*EXERCISE GOAL:* From the line that holds "You are a computer-use agent." to the end of the records, reproduce every line exactly. No pictures.

*DATA RECORDS:*

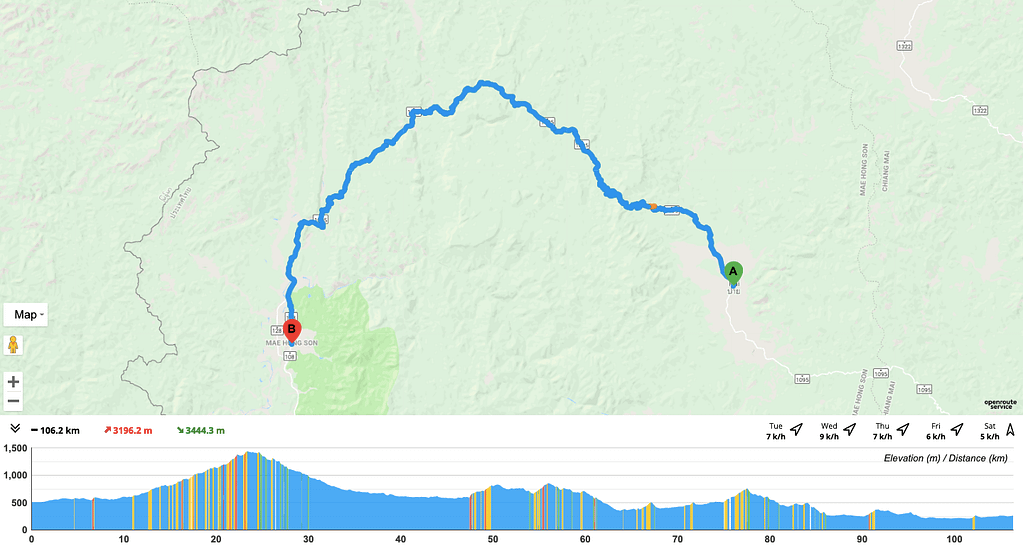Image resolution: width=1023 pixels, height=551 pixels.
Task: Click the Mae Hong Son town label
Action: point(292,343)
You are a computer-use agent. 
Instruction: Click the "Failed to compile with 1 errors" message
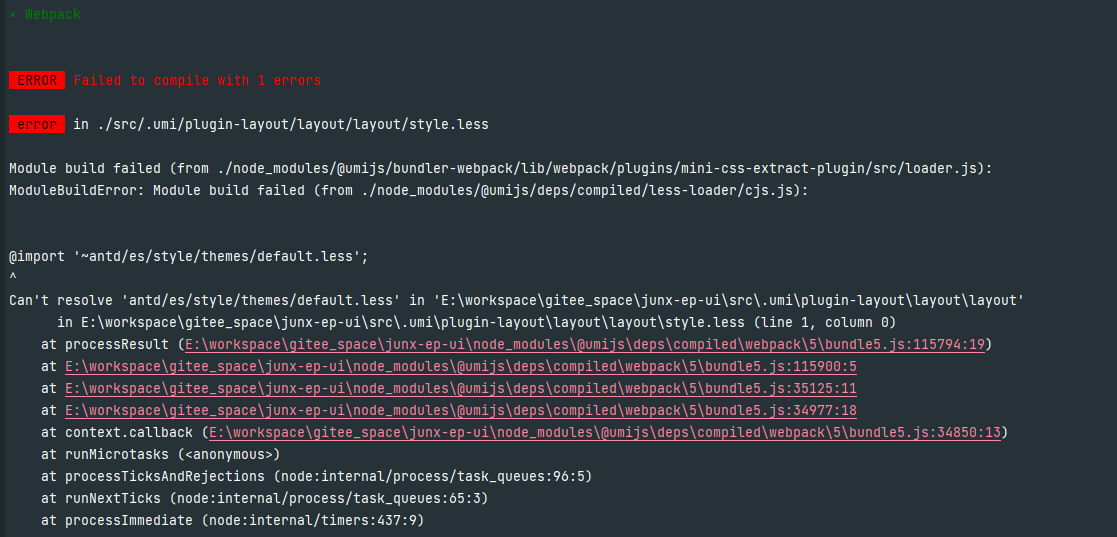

*ANSWER BOX:*
You are a computer-use agent. 
Instruction: Click the "Failed to compile with 1 errors" message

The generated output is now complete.